Ainsi de nombreux militants de l’UNI – le syndicat étudiant de droite – collent avec Génération Z. La syndicaliste Margaux Taillefer est ainsi devenue la responsable de Génération Z dans les Pyrénées-Atlantiques. / Crédits : DR
Avec le soutien de Mégret
À l’arrivée, un grand arc des droites qui fait dire à une de nos sources, un historique de la mouvance, que « Zemmour est le premier à agréger tous ces réseaux ». Réalisant ainsi le rêve d’un certain Bruno Mégret. Cet ex du RPR a été l’un des principaux dirigeants du FN, jusqu’en 98 où il rompt avec Jean-Marie Le Pen pour créer le MNR. Mouvement qui a fini par péricliter. « D’une certaine façon, pour nous, Zemmour est l’héritier politique de Mégret », s’enflamme un ancien dirigeant du MNR, très proche de Mégret. « D’ailleurs il a donné l’autorisation à ses cadres de s’investir ». Plusieurs sources concordantes nous affirment que les mégrétistes figurent en bonne place dans les équipes chargées de coucher sur le papier le projet pour la France du candidat.

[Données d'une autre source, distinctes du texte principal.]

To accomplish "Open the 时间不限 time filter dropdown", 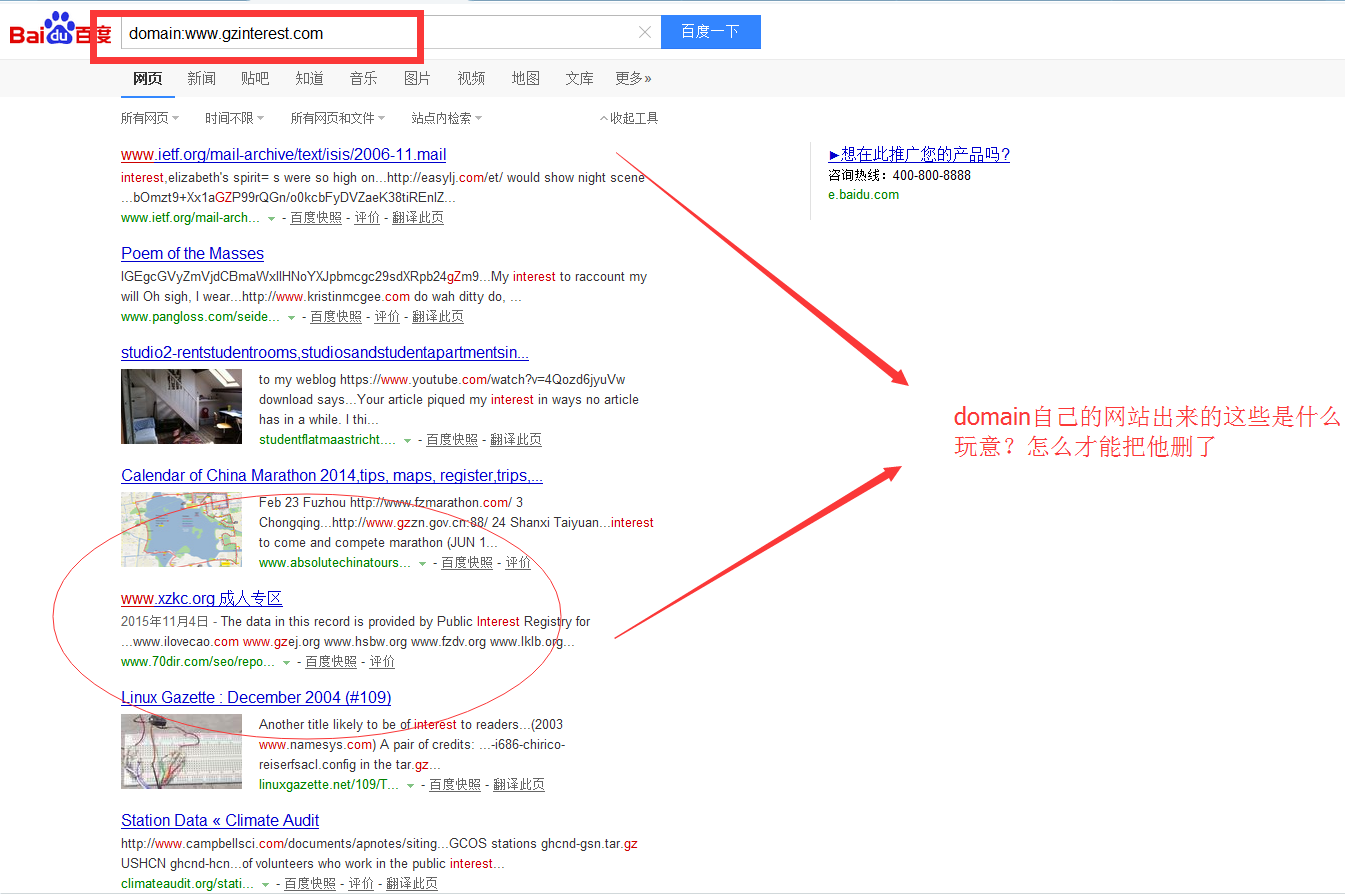I will [234, 118].
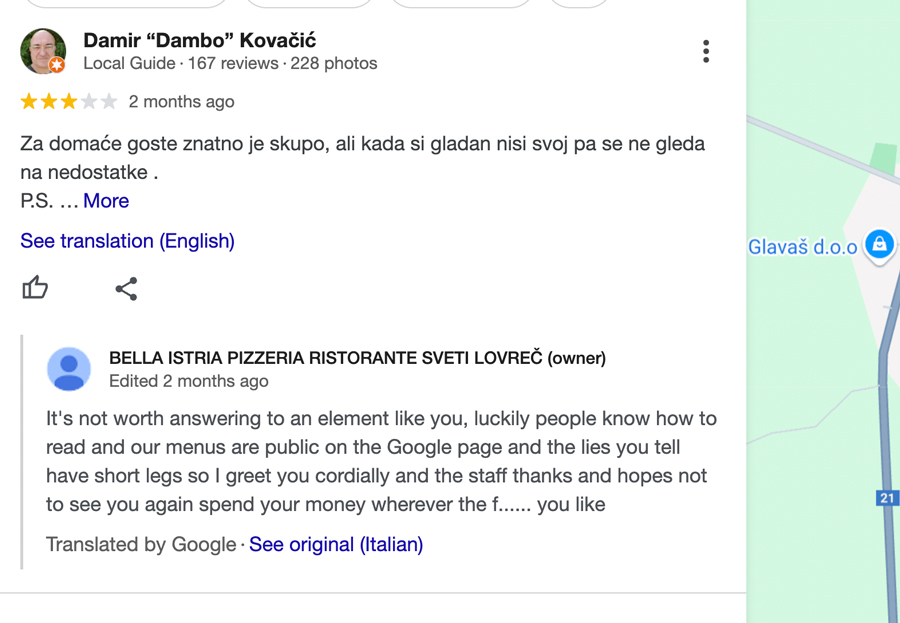The height and width of the screenshot is (623, 900).
Task: Like the review with thumbs-up icon
Action: 35,288

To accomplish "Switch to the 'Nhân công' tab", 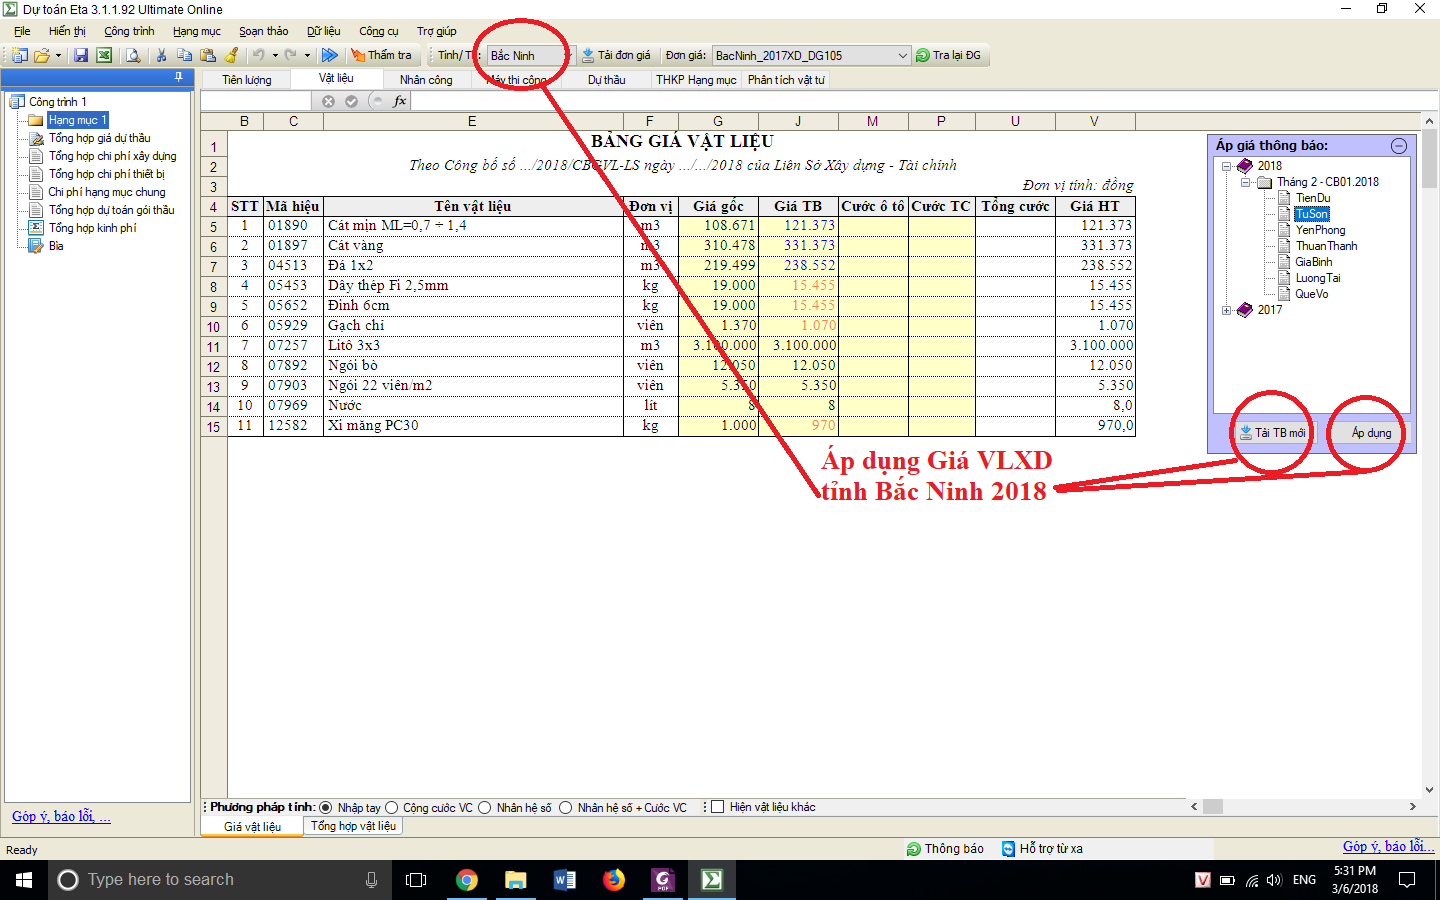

Mediapart avait déjà révélé l’implication dans la campagne d’anciens du MNR. C’est par exemple Grégoire Dupont-Tingaud, discret jusqu’ici mais qui figure désormais dans l’ébauche d’organigramme en tant que coordonnateur des référents régionaux du nouveau parti Reconquête. Ou dans un style plus discret encore Philippe Milliau, patron de la webtélé identitaire TV Libertés, qui coordonne donc la campagne du Z en Bretagne et dans les Pays-de-la-Loire. C’est un de ses proches qui a tenté de recruter l’Alvarium. Contacté, il s’emporte tout d’abord, refusant de répondre à nos questions « vicelardes ». Participe-t-il à la rédaction du programme ? Il ne nie pas, se contentant de louer « l’homme » Éric Zemmour qui l’a « séduit par son intelligence ».Gageons qu’avec de telles plumes, le programme de reconquête soit des plus radicaux.